En effet, le discours sur les mesures sanitaires et la présence en ondes de personnalités du milieu complotiste comme Alexis Cossette-Trudel ont soulevé l’indignation. En septembre 2020, Régis Labeaume, l’ancien maire de Québec, a critiqué la station. Suite au refus de CHOI de diffuser les publicités sur les mesures sanitaires du gouvernement, plusieurs annonceurs se sont d’ailleurs retirés.
La coalition a participé à la campagne de boycottage en contactant les annonceurs. RNC Média estime d’ailleurs que ces derniers ont été victimes de harcèlement: « Des petites et moyennes entreprises ont raconté, dans des déclarations sous serments, comment elles sont intimidées et sont victimes d’acharnement, de harcèlement et de menaces » affirme l’entreprise dans son communiqué de juin.
A ce sujet, les propriétaires de la station Radio X n’ont pas tenté de contacter la coalition, nous dit Charles. La coalition n’approuve pas les menaces, affirme-t-il, et « propose une lettre type à envoyer par courriel aux annonceurs ». « Nous demandons aux gens de demeurer courtois. »
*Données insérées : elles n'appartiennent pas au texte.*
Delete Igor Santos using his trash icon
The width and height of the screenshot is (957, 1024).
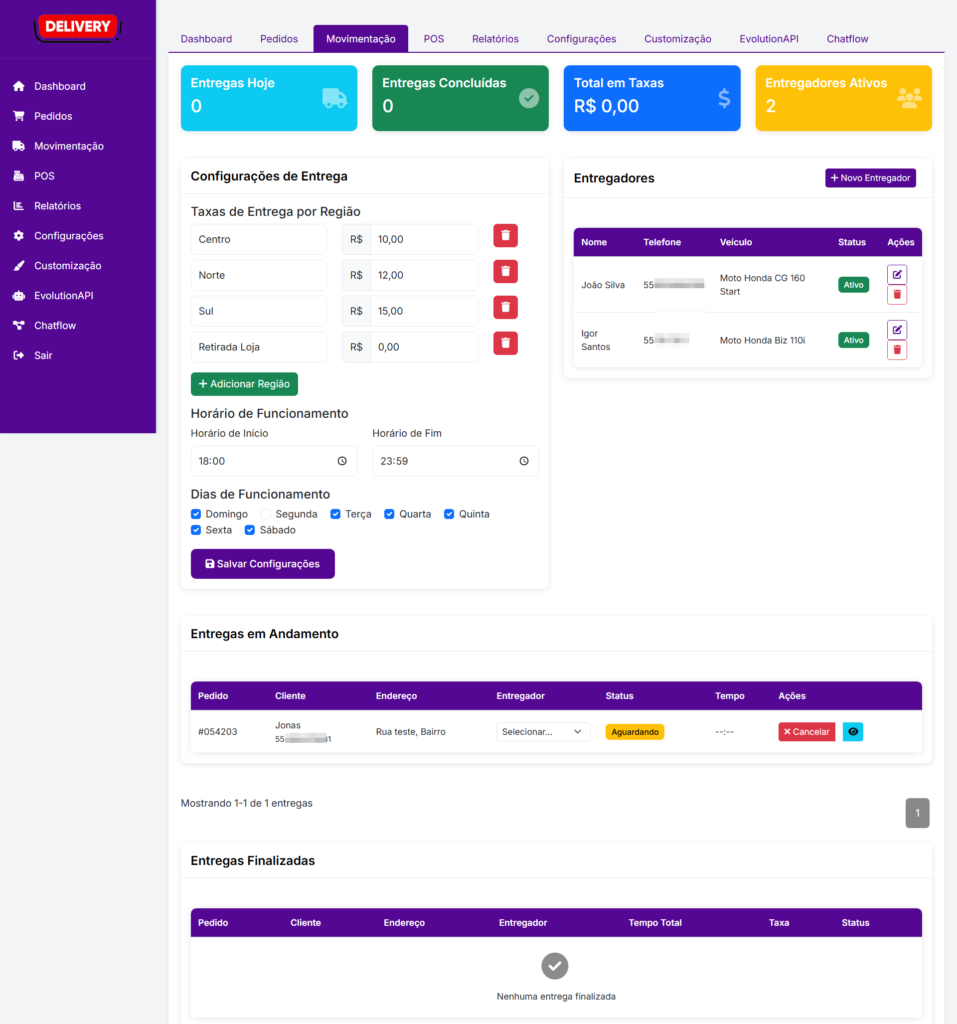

La pression augmente depuis un an
« Ça a commencé par des menaces de pirates [des internautes amateurs de la station de radio] de nous identifier », raconte Charles. « Ensuite, ils ont commencé à faire circuler un montage avec des photos de gens qu’ils associaient à la coalition », explique-t-il. Pivot a obtenu une copie de ce montage. On y voit Catherine Dorion et Sol Zanetti, député.es de Québec Solidaire, ainsi que d’autres individus associés à cette formation politique.
Durant la dernière année, la coalition a dû faire face à de nombreuses plaintes relatives aux droits d’auteur en raison de la rediffusion de contenu de la station. Le 20 avril 2021, YouTube leur envoyait un avis annonçant la fermeture de leur compte en raison de ces plaintes. Plusieurs vidéos ont également été supprimées de leur page Facebook en réponse à des plaintes.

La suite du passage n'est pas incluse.